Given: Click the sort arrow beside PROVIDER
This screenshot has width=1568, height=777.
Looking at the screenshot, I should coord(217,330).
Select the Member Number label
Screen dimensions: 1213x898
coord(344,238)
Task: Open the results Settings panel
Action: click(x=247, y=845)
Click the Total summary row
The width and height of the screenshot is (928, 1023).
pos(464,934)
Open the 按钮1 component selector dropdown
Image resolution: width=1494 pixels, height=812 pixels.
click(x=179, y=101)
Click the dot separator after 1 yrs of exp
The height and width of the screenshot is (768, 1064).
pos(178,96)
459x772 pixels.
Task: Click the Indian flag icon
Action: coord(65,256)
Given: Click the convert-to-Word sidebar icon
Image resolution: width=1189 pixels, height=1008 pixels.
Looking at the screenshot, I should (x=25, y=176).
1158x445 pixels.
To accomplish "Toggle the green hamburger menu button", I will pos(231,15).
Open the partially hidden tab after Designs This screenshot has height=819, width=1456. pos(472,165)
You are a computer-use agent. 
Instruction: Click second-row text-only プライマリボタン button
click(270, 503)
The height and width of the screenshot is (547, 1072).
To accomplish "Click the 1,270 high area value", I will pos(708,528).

• Given instruction: Reproduce every line of the items above word for word, in the same order.

• Written answer:
Given: Click the sort arrow beside PROVIDER
This screenshot has width=1568, height=777.
Looking at the screenshot, I should coord(217,330).
Select the Member Number label
Screen dimensions: 1213x898
coord(344,238)
Task: Open the results Settings panel
Action: click(x=247, y=845)
Click the Total summary row
The width and height of the screenshot is (928, 1023).
pos(464,934)
Open the 按钮1 component selector dropdown
Image resolution: width=1494 pixels, height=812 pixels.
click(x=179, y=101)
Click the dot separator after 1 yrs of exp
The height and width of the screenshot is (768, 1064).
pos(178,96)
459x772 pixels.
Task: Click the Indian flag icon
Action: coord(65,256)
Given: Click the convert-to-Word sidebar icon
Image resolution: width=1189 pixels, height=1008 pixels.
Looking at the screenshot, I should (x=25, y=176).
1158x445 pixels.
To accomplish "Toggle the green hamburger menu button", I will pos(231,15).
Open the partially hidden tab after Designs This screenshot has height=819, width=1456. pos(472,165)
You are a computer-use agent. 
Instruction: Click second-row text-only プライマリボタン button
click(270, 503)
The height and width of the screenshot is (547, 1072).
To accomplish "Click the 1,270 high area value", I will pos(708,528).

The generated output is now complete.